An interview with James Brown of Ancient Workshop

Friday, August 7, 2009
By zoombapup

This week we have an interview with an ex-AAA industry programmer who did what many of us dream of doing and left Britain for New Zealand. James Brown has since gone on to form Ancient workshop games and has recently released Ancient Frog on the iPhone.

Ancient Frog touch

Ancient Frog touch

Phil:

You moved to New Zealand after being in the mainstream games industry in the UK. Was there any particular reason why you didnt become an indie developer in Britain first?

James:

I did try creating stuff in my spare time while holding down a job, but it was clear that for many reasons I just wasn’t going to finish anything that way. I was working at Lionhead at the time, and desperate to get out. For my whole working life, every year had seen a higher salary and more responsibilities, so I’d always sort of assumed that whatever I did next would have to be another step in that direction. And I just couldn’t face it – I was completely burned out. I knew I was at a low point, although it wasn’t until I left Lionhead that I could really see just how bad things had been.

So I basically hit the reset button. I needed a new job, it wasn’t going to be in Guildford so I also needed a new town and a new home, and it wasn’t necessarily going to be well paid and having reached that conclusion, I realised I could throw everything up in the air and do whatever I pleased.

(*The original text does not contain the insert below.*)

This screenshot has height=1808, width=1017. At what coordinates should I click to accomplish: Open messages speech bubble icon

The fact that the living is cheaper in New Zealand and the income from selling stuff online is the same wherever you are was a factor in the decision. But it was more to do with what was going on in my life at the time.

Phil:

You are choosing a route that I know a lot of indies are looking at right now, by producing iPhone games. I get the feeling that there has been a bit of a gold-rush as people have made silly profits for a short time. That appears to be less the case now. How have you found making games for iPhone? Do you think long-term the iPhone will be a viable platform for indies, what with the prices falling and quality of games improving?

James:

There’s a handful of games that have made a lot of money very quickly, but that’s not the norm. People say the gold rush is over, as though that’s a reason not to bother with the platform at all. But you can move to San Francisco today and make a good living, and that gold rush ended 150 years ago. If you’re looking for an easy way to make an instant fortune, you’re out of luck. If you want to put in a bit of work and earn a bit of money, no problem.

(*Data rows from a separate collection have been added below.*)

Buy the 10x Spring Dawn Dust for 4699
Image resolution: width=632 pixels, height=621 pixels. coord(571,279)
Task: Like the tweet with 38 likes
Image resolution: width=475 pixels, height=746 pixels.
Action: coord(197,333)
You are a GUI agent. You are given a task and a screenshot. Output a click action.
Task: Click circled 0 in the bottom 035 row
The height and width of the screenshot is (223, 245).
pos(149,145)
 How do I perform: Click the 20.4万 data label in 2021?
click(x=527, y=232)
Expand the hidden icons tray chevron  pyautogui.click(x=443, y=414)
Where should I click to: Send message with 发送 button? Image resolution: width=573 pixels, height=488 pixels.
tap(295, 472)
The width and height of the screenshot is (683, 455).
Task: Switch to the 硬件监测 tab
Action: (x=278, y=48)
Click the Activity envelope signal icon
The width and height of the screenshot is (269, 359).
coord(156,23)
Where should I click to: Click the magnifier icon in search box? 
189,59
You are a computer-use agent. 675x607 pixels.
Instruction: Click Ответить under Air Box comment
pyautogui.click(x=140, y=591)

The iPhone was a very good choice for Ancient Frog. I had been developing it on and off in my spare time for over a year as a PC game, and it was progressing very slowly. Then in 2008 two things happened that forced me to re-evaluate what I was doing; my wife became pregnant, and I got laid off from the company I was working at. This gave me the opportunity to work full-time on the game, but also gave me a very firm deadline to finish it (and indeed anything else I wanted to do before fatherhood hit).

Constructing the levels for Ancient Frog was extremely time-consuming. Because I wanted it to look good at all resolutions up to 1920×1200 and any aspect ratio, the levels were intricately assembled from layers of imagery which cropped or stretched to fit the screen. The playing area covered the minimum achievable screen portion, so to keep the rest of it interesting there were incidental effects and animations – interactive water, birds, specks of dust dancing in rays of light – and all of it sourced from 2048×2048 textures which I was creating from high quality photographs taken with a good camera under carefully controlled lighting. The few levels I had made looked great, but to build enough of them at the quality I wanted was simply not going to be achievable in time.

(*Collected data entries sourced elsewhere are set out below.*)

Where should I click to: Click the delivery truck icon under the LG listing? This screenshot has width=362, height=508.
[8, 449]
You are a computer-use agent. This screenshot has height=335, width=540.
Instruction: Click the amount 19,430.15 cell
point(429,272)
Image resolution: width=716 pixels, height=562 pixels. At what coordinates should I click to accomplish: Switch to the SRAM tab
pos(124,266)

The iPhone, however, had a low (320×480) resolution screen, one size, one aspect ratio, one (and a half) processor speeds – I could do each level as a single image with a little shadow effect on top to keep it all alive, and I could use snapshots from my little compact camera to create the textures. For me, this is the biggest appeal of the platform.

It still took another 6 months to finish (I reckon it represents about a year’s full-time work, overall), but I got it out and on sale before my son was born. (He very kindly gave me a couple of weeks extension for which I was grateful, although my wife, perhaps, less so.)

As for competition on the app store – prices are falling and quality is improving, but luckily not in the same applications. There’s a lot of 99 cent crap (“I’ll take a tired old genre, whack it out with stick-men on graph-paper graphics, and make a fortune!”), but there are good games selling for a good price. It’s not as high as you’d charge on the PC, but then the app store makes payment so easy for gamers that the volume can easily make up for it.

I’m not going to play in the 99 cent market, but I have no fear about competing on quality.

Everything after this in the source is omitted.